Не скоро довелось ему воспользоваться новой лабораторией. Немцы завоевали Францию, осадили Париж; последовал унизительный мир, за ним восстание Коммуны, новая осада и взятие Парижа версальцами.
Вся эта вереница событий помешала Пастеру вернуться в Париж. Кроме того, победа немцев, унижение родины подействовали на него сильнее паралича. Первый раз в жизни у него опустились руки, пропала охота работать. Меж тем как его сын, поступивший в армию волонтером, дрался с немцами, Пастер проводил тоскливые дни в Арбуа, почти прекратив работу. Нередко домашние, войдя к нему в комнату, заставали его в слезах.
Бомбардировка Парижа немцами – совершенно ненужная, так как изнуренное голодом население и без того не могло держаться – глубоко возмутила его. Был у него диплом почетного доктора от Боннского университета. Пастер отослал его в Бонн с письмом, в котором говорил:
“Вид этого пергамента мне ненавистен, мне оскорбительно видеть мое имя с эпитетом Virumclarissimum, которым вы его украсили, под покровительством имени, отныне преданного проклятию моей родиной, – имени RexGuilelmus.
Заявляя о своем глубоком почтении к вам и всем знаменитым профессорам, подписавшимся под решением вашего совета, я повинуюсь голосу моей совести, обращаясь к вам с просьбой вычеркнуть мою фамилию из архивов вашего факультета, и возвращаю этот диплом в знак негодования, которое внушают французскому ученому варварство и лицемерие того, кто ради удовлетворения преступной гордости упорствует в резне двух великих народов.

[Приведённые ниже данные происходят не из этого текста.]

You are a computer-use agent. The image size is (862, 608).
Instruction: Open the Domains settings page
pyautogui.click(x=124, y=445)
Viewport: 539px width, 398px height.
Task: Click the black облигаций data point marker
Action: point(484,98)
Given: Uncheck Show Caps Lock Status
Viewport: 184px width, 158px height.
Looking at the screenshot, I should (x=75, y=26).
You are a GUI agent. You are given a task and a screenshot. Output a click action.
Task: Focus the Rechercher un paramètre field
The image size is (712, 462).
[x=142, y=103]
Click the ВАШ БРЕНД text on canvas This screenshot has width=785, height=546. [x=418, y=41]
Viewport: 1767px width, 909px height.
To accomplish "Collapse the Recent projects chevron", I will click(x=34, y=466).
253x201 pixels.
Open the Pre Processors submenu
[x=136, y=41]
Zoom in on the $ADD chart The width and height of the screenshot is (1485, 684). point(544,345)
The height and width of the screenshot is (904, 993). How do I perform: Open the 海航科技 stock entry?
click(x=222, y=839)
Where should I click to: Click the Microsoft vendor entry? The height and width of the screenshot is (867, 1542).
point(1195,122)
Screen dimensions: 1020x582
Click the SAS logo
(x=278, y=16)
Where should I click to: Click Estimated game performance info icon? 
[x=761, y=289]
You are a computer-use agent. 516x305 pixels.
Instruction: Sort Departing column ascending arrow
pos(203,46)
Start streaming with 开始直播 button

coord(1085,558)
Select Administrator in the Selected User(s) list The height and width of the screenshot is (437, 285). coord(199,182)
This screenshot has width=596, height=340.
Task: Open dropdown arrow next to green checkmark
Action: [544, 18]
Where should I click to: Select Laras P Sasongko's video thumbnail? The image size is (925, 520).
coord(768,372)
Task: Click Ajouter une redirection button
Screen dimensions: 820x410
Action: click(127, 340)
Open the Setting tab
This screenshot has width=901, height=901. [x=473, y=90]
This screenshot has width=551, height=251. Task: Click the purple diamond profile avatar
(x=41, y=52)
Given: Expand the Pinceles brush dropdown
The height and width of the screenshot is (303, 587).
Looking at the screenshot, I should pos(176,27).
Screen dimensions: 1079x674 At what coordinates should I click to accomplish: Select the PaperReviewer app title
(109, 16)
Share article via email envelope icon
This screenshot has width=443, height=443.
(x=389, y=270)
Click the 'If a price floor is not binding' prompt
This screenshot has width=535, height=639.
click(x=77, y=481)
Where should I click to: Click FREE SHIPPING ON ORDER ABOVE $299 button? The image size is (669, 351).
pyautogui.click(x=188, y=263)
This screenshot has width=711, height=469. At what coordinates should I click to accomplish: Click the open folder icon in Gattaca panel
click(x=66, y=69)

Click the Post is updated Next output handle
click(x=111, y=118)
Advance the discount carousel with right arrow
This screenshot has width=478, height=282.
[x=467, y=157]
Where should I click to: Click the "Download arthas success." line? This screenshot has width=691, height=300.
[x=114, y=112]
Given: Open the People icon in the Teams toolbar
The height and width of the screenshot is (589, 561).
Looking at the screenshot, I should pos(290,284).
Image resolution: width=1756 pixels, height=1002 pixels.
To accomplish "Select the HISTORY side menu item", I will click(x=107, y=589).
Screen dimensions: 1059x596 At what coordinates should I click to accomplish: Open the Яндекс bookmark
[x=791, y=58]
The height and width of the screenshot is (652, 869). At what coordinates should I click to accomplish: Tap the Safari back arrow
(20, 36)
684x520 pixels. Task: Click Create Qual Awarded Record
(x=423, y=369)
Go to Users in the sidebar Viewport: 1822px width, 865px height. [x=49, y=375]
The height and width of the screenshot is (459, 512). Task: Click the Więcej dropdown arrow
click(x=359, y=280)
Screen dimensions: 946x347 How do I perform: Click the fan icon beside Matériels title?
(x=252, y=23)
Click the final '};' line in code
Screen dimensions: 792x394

Со времени свидания в Ферьере Франция бьется за человеческое достоинство, а Пруссия – ради торжества отвратительнейшей лжи: будто Германия может обеспечить себе мир только расчленением Франции, хотя для всякого здравомыслящего человека ясно, что завоевание Эльзаса и Лотарингии – залог бесконечной войны. Горе народам Германии, если, стоя ближе, чем мы, ко временам феодального рабства, они не понимают, что Франция, обладательница земель Эльзаса и Лотарингии, не властна над совестью их обитателей. Савойя оставалась бы и поныне Пьемонтской землей, если бы ее обитатели не согласились, свободным голосованием, сделаться французами. Таково современное право цивилизованных наций, которое топчет ваш король и на защиту которого ополчается Франция. И, может быть, ни в одну эпоху своей истории она не заслуживала более чем теперь названия великой нации, света народов, руководительницы прогресса”.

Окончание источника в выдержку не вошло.